De acordo com Reback, a ação contra a Microsoft funcionou porque foi feita no momento correto, um pouco antes da empresa deter tanto poder que poderia chegar a outros setores. O que leva o advogado a questionar sobre como, por tantos anos, os reguladores não fizeram nada com relação às aquisições feitas pelo Google e pelo Facebook. “O que estavam pensando quando deixaram o Facebook comprar o WhatsApp? E quando deixamos o Google, que já era a empresa primeiro lugar em tecnologia de mapas, comprar o Waze? E os riscos de quando o Google comprou a DoubleClick, em 2008, por que não foi falado sobre isso?”, pergunta ele. Para o advogado, e para outros especialistas no assunto, porque a questão anticompetitiva não foi levantada durante os momentos de aquisição (onde o regulador, em tese, pode agir de maneira mais dura), a saída no momento, talvez seja pedir a divisão das Big Techs em áreas menores, em que não possam ferir as novas entrantes no mercado.

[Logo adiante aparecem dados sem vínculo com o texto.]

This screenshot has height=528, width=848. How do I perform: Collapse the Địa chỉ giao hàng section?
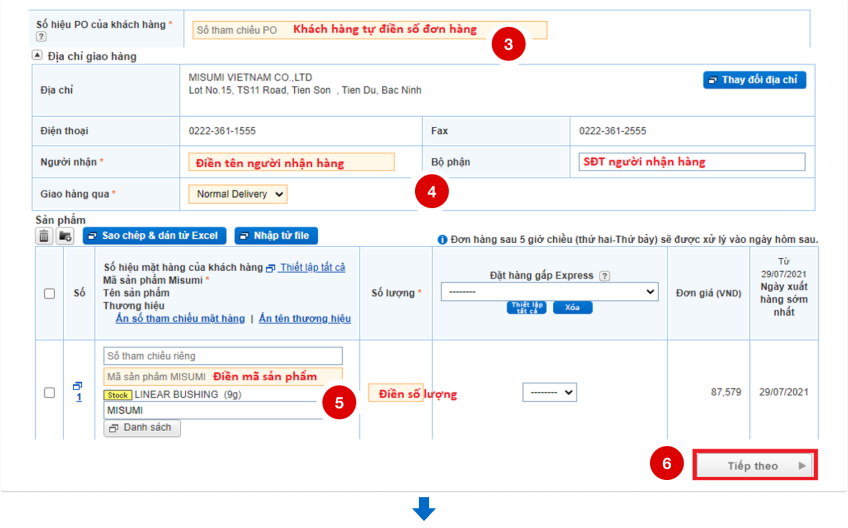[x=38, y=56]
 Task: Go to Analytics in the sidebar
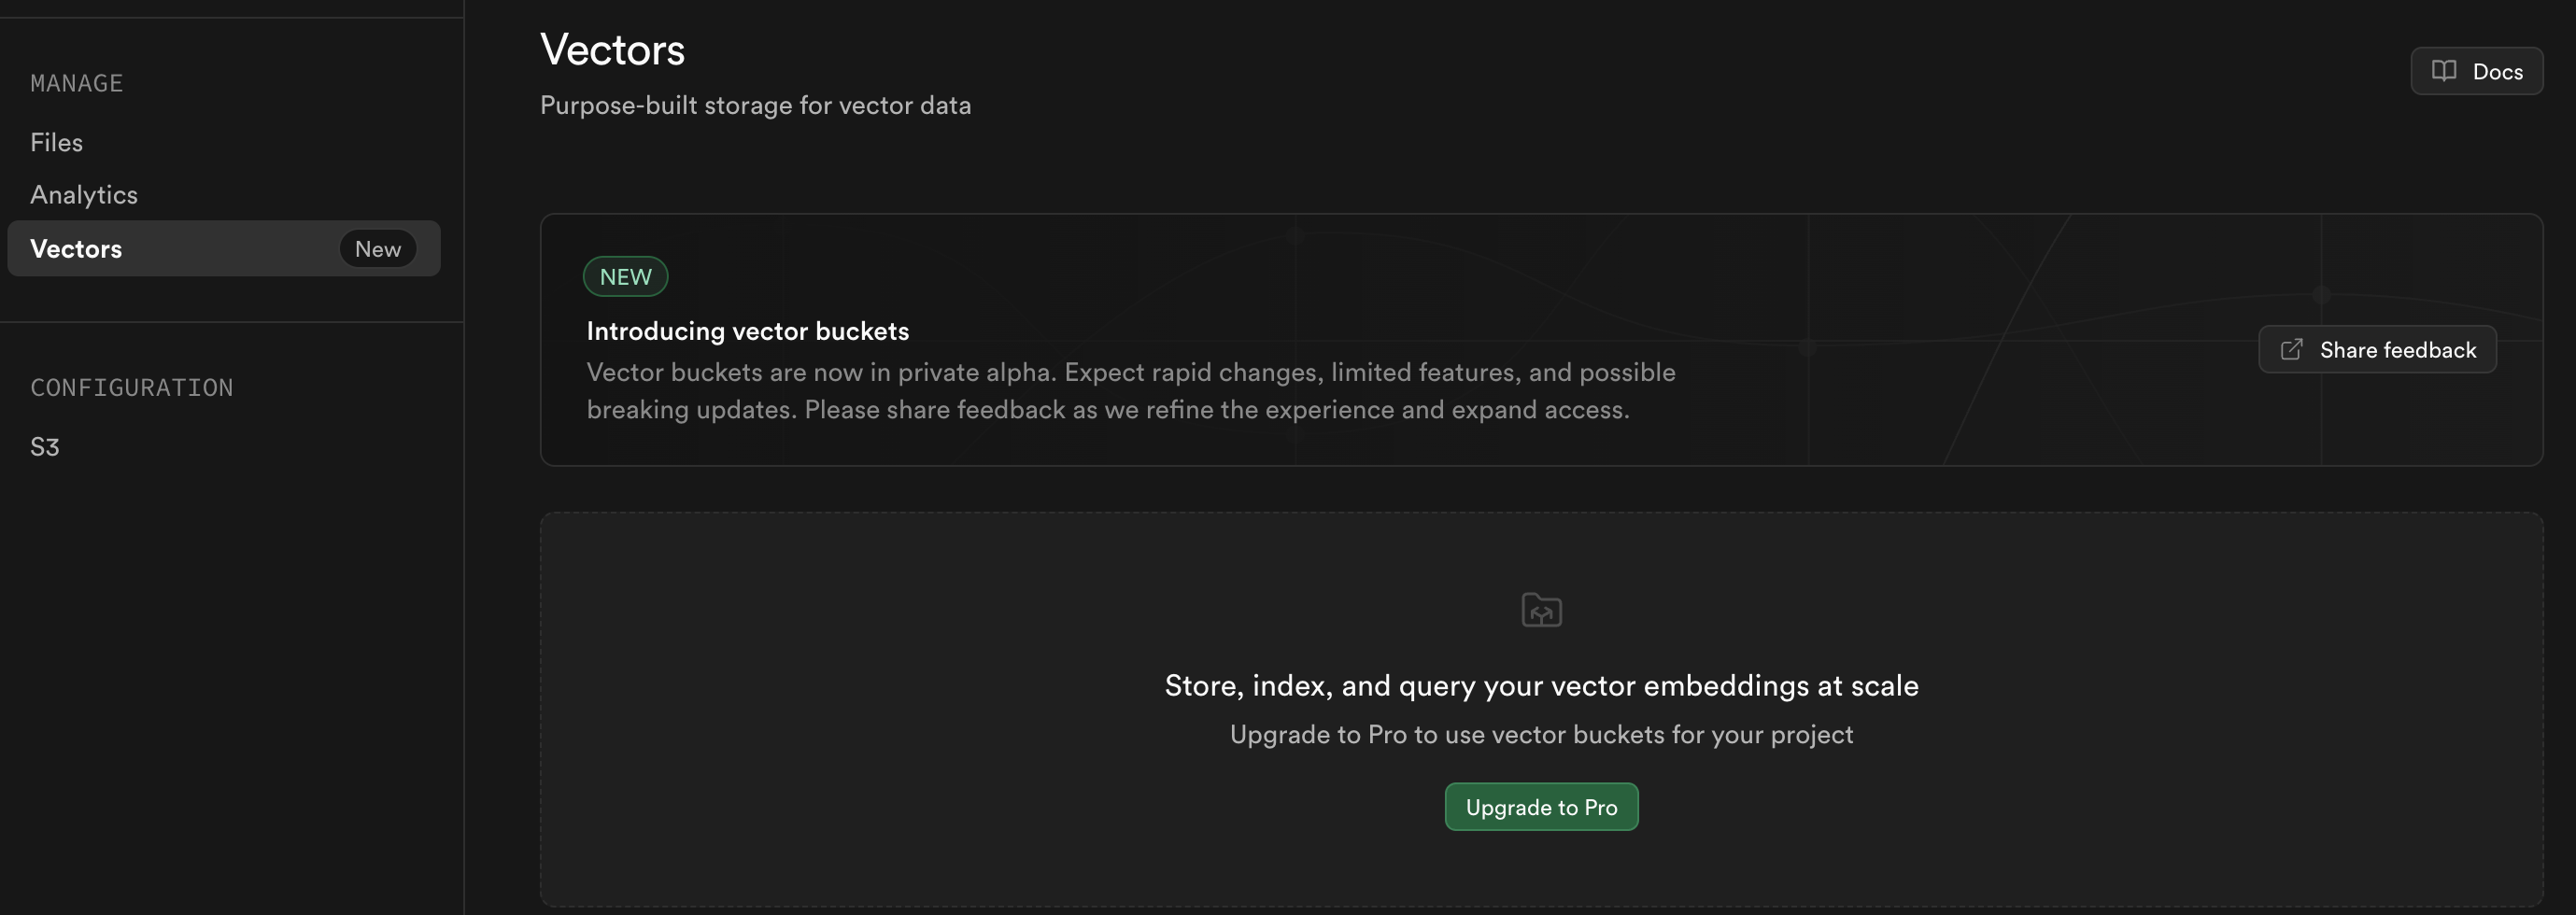coord(84,195)
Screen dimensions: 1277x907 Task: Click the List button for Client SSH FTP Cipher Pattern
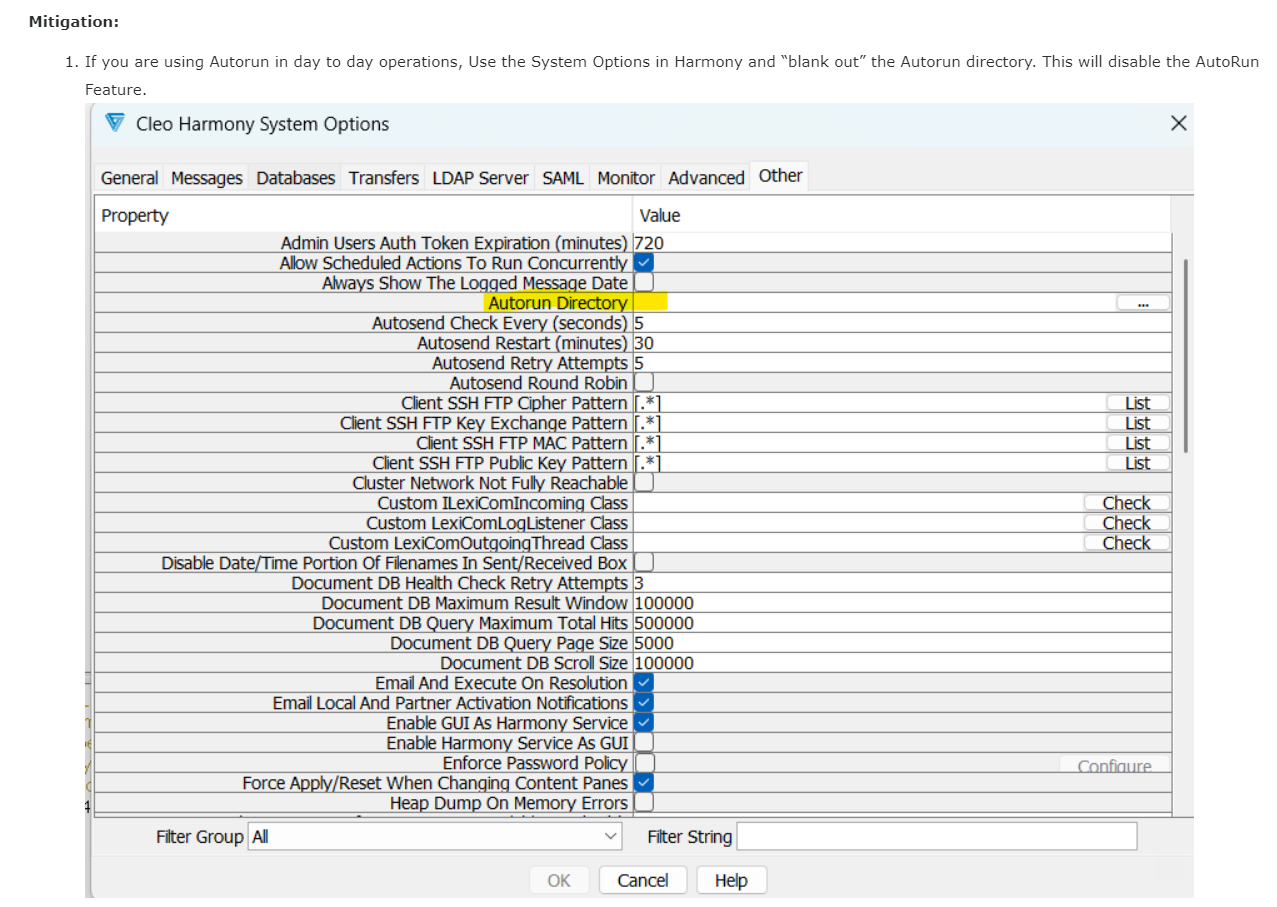click(x=1136, y=402)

Microsoft as a Google Strategy

Sundar Pichai, atual CEO do Google, já comentou em algumas entrevistas, e também em um trecho do livro “Measure What Matters”, de John Doerr, que uma das coisas que o encantou no Google foi o momento de transformação que a internet estava passando, da web 3.0, e da possibilidade de tudo que vinha sendo feito via softwares, instalados diretamente em computadores, pudesse ser feito via browser, na nuvem e disponível em qualquer device. Segundo ele mesmo, estava aí a grande oportunidade do Google. E foi por aí mesmo, o Google tem hoje uma nova versão do que foi a Microsoft no passado: sistema operacional, seu próprio navegador, diversas aplicações (softwares) de nosso dia a dia e o canal para distribuir as soluções de terceiros, dentro das suas regras, sejam de acesso aos dados, sejam de pagamento… Em resumo, podemos dizer que o Google de hoje é a Microsoft de 1995, porém, na nuvem. Talvez os órgãos reguladores demoraram para entender, ou mesmo perceber, que os movimentos do Google não estavam apenas num “novo cercado”, a tal da Internet, mas que a cerca havia mudado, e o novo cercado seria basicamente englobar tudo novamente. Se, como falamos acima, nos anos 90, onde ainda se podia pedir pizza por telefone, “o processo obrigou a Microsoft a fazer uma escolha dolorosa: ou fica no sistema operacional, ou investe em internet.”, como hoje, uma empresa como o Google, pode ter os 2? Na verdade, os 3, 4, 5 ou muito mais, dado que os tentáculos do Google de hoje vão muito além dos da Microsoft da época.

Bounce back

E se você acha que o ciclo da Microsoft se encerrou depois que a empresa passou a focar mais nos serviços em nuvem e também no fornecimento de infraestrutura para uma série de devices que não apenas os PCs, saiba que no ano passado, a Slack processou a empresa de Satya Nadella na União Europeia. E por que, vocês perguntam: por quê? Porque a Microsoft tem dado “preferência” ao Teams no lugar do Slack dentro do Windows. Ah, os revivals.